Pick out each line in the records below that contains the word "width", and copy those lines.

*SUPPLIED ENTRIES*.
┌────────

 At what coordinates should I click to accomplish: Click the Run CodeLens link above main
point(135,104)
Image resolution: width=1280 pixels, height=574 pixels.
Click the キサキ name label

└────────
┌────────

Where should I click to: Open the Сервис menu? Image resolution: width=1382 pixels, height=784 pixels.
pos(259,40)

└────────

*ANSWER FOR THIS EXERCISE*.
Image resolution: width=1280 pixels, height=574 pixels.
Where should I click to: Open the Сервис menu? Image resolution: width=1382 pixels, height=784 pixels.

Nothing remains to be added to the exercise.